WHAT IS NEEDED >> Retype the data from the line with "Image resolution: width=1266" up to and including the line with "Select the Crop".

INPUT MATERIAL >>
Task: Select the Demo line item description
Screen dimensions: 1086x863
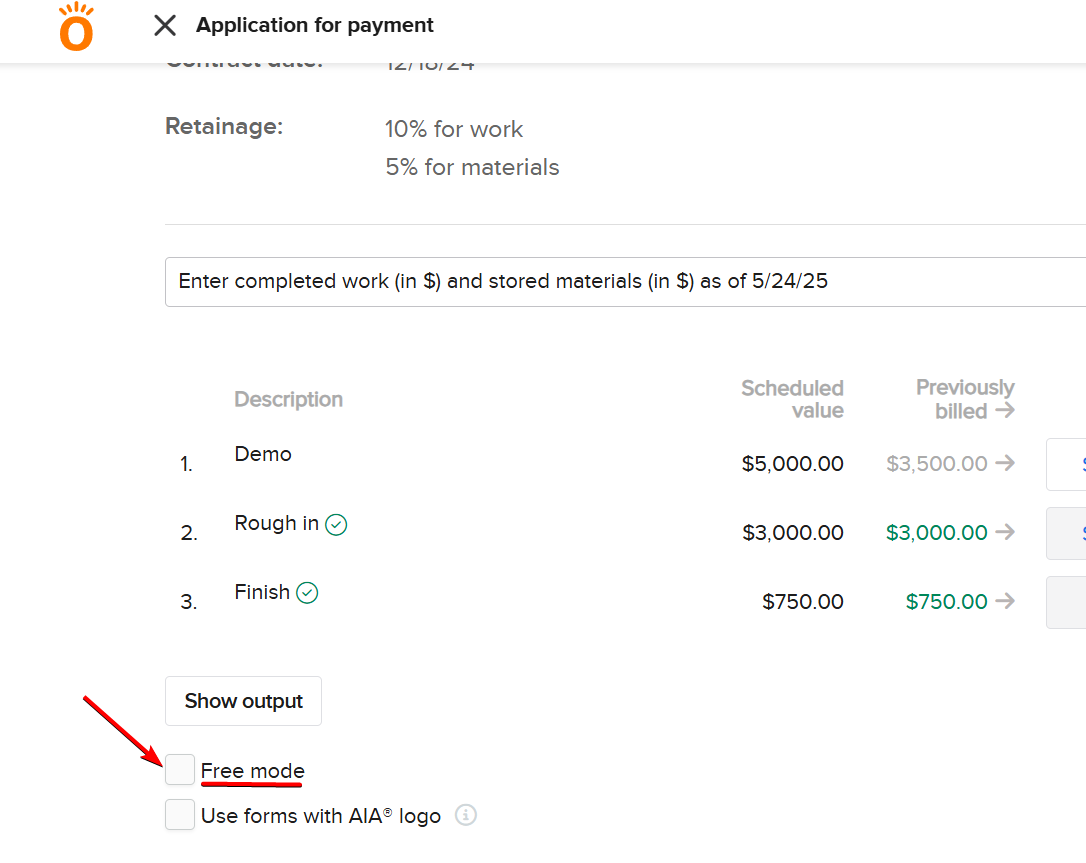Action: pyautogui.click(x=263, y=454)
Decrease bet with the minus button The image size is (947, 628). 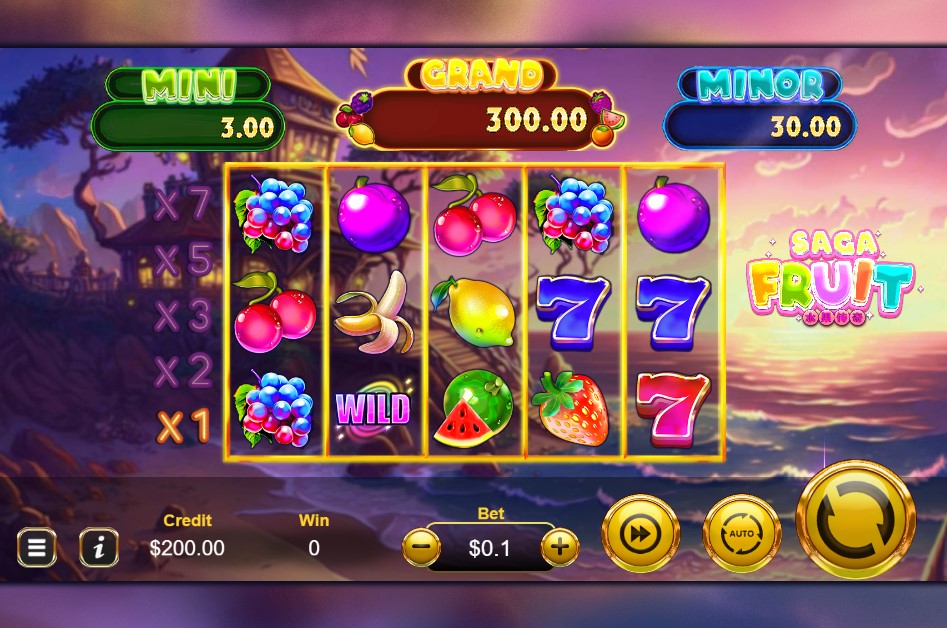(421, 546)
--
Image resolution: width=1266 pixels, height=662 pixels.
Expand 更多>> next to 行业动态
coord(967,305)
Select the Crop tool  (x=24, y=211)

TASK ANSWER >>
Image resolution: width=1266 pixels, height=662 pixels.
Expand 更多>> next to 行业动态
coord(967,305)
Select the Crop tool  (x=24, y=211)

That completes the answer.